• Enunciado
As afirmações a seguir concordam com o texto sobre o filme Ainda Estou Aqui, que vem mais adiante? Para cada uma, responda sim ou não e cite entre aspas as palavras do texto que decidem.
1. Walter Salles é herdeiro de uma família de banqueiros.
2. O filme mostra as torturas e mortes do período ditatorial.
3. O filme História Oficial é de 2022.

• Trecho do documento
IN FORMA

Por Marino Boeira

UM FILME, UMA DISCUSSÃO

A partir do último domingo a grande mídia e as redes sociais estão ocupadas por um único acontecimento, a escolha de Fernanda Torres no Globo de Ouro como a melhor atriz de 2024 pelo filme Ainda Estou Aqui do Walter Salles.

O tom é de um patriotismo despido de qualquer análise crítica. Nelson Rodrigues dizia sobre o futebol que "a seleção é a Pátria de chuteiras". Para os adoradores do filme e do trabalho de Fernanda Torres "eles são a Pátria em 24 fotogramas por segundo"
Como não é o nosso caso vamos encarar mais uma vez o tema, correndo o risco de receber muitas pedradas de gente que vai muito pouco ao cinema e construiu sua cultura fílmica com as novelas da Globo.

Primeiro o filme: um bom filme, com bons atores como tantos outros, mesmo brasileiros, que você encontra diariamente nas telas dos cinemas ou nos vídeos dos streaming. Bem dirigido - Walter Salles - um dos homens mais ricos do Brasil, herdeiro de família de banqueiros e exportadores de nióbio- é competente no seu metier.

O seu problema maior é pretender fazer uma análise do período ditatorial no Brasil, quando o desaparecimento de opositores políticos, com torturas e mortes eram comuns. Isso simplesmente não existe no filme. Rubens Paiva, o advogado que desaparece, é preso e morto depois pelos militares na vida real. No filme, a falta é apenas uma lembrança dolorosa para sua mulher e filhos.

Se alguém pretendia a partir do filme conhecer melhor a ditadura sairá frustrado. Silvana Moura fez a frase definitiva sobre o filme:
"Quem não conhece a ditadura não é vendo o filme que vai conhecer". Completo, dizendo que quem conhece, sabe quanto
faltou mostrar e dizer sobre o que ela foi, como fizeram os argentinos com dois filmes clássicos sobre ditaduras: História Oficial
e 1985.

Quem quiser conferir, basta procurar nos streamings os filmes História Oficial, de Luiz Puenzo, com Norma Aleandro é de 1985 e 1985, de Santiago Mitre, com Ricardo Darin é 2022. Nos dois filmes argentinos, a ditadura é o pano de fundo presente nas histórias.

• Material fornecido
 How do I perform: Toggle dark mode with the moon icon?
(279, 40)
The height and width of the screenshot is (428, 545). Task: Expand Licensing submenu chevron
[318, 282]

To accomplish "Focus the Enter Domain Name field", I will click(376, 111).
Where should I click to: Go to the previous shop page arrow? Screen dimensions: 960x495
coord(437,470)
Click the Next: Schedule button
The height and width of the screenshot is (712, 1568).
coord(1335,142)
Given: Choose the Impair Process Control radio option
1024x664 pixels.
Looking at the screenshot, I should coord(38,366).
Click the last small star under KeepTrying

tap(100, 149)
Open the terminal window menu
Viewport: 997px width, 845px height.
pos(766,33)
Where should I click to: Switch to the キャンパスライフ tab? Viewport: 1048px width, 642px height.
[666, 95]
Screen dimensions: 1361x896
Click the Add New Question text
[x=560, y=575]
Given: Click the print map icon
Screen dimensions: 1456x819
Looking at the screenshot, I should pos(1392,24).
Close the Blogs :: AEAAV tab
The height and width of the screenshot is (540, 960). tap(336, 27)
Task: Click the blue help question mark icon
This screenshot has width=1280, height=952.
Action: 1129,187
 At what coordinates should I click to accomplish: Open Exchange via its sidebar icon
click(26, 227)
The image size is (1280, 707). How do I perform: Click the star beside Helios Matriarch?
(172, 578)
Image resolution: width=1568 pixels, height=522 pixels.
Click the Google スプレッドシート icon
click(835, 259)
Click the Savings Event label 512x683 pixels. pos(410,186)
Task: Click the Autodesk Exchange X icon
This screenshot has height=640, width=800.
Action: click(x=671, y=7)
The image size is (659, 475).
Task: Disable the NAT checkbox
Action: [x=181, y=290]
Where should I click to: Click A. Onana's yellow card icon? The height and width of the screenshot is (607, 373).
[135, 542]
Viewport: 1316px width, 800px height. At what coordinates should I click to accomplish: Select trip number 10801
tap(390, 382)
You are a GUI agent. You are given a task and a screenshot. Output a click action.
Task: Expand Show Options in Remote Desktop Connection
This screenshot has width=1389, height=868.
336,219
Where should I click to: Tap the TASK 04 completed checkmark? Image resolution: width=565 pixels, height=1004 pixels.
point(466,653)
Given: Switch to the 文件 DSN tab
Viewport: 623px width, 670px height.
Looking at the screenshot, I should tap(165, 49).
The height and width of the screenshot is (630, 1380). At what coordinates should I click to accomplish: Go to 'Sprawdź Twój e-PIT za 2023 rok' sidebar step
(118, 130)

• Resposta escrita
1. Sim: "herdeiro de família de banqueiros e exportadores de nióbio".
2. Não: "Isso simplesmente não existe no filme."
3. Não: "História Oficial, de Luiz Puenzo, com Norma Aleandro é de 1985".